Provided records »
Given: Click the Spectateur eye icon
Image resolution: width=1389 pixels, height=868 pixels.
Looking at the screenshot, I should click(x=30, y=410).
...
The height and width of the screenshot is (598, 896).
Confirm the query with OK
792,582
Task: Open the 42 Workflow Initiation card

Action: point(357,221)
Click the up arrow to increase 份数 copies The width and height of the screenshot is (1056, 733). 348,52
--
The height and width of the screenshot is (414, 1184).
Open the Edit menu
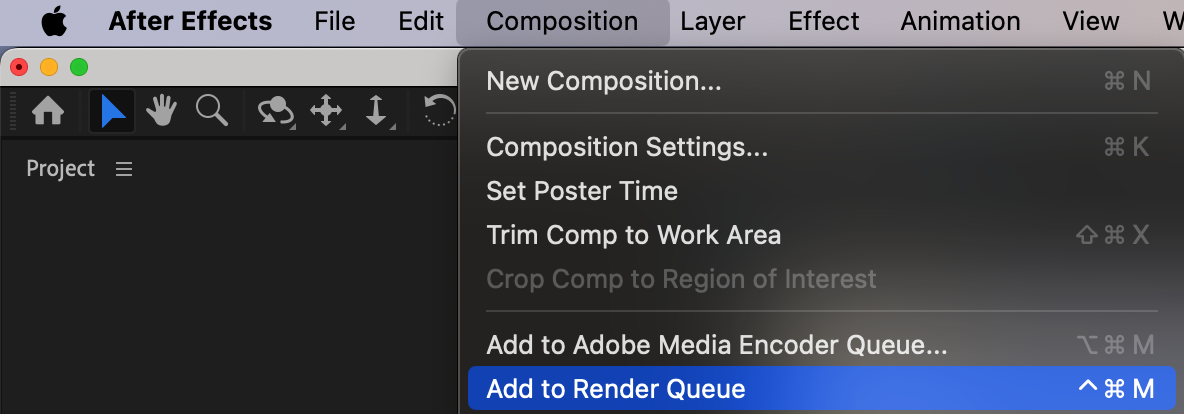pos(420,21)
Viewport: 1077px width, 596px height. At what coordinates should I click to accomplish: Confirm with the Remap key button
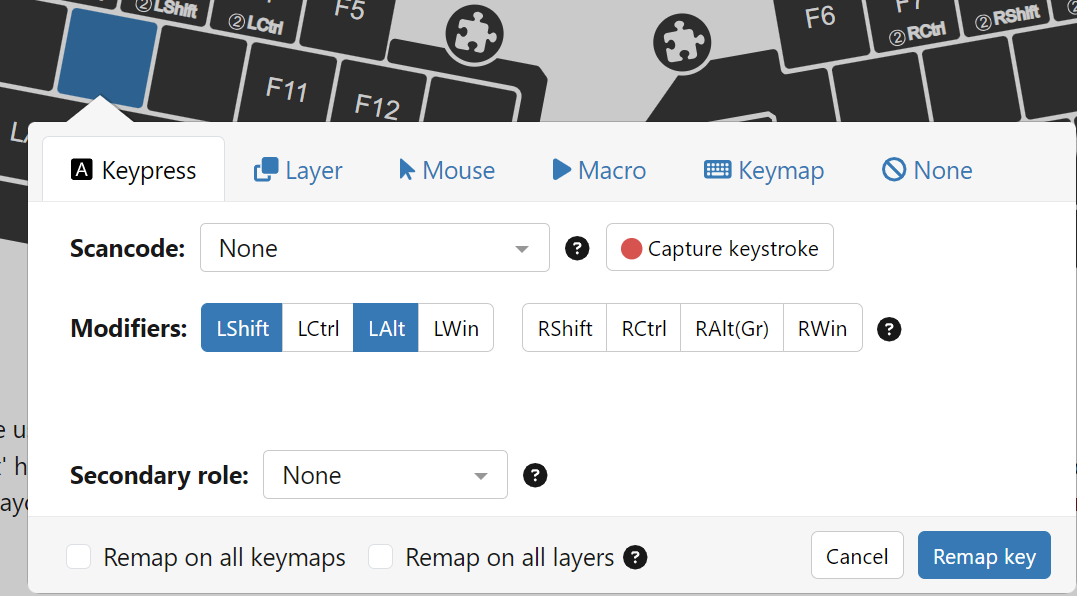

What you are asked to do »
Rewrite the part of the listing that opens with the line containing "Given: Click the Spectateur eye icon" and closes with the line containing "Looking at the", putting "eye symbol" in place of "eye icon" and keeping everything else the same.

Written response »
Given: Click the Spectateur eye symbol
Image resolution: width=1389 pixels, height=868 pixels.
Looking at the screenshot, I should click(x=30, y=410).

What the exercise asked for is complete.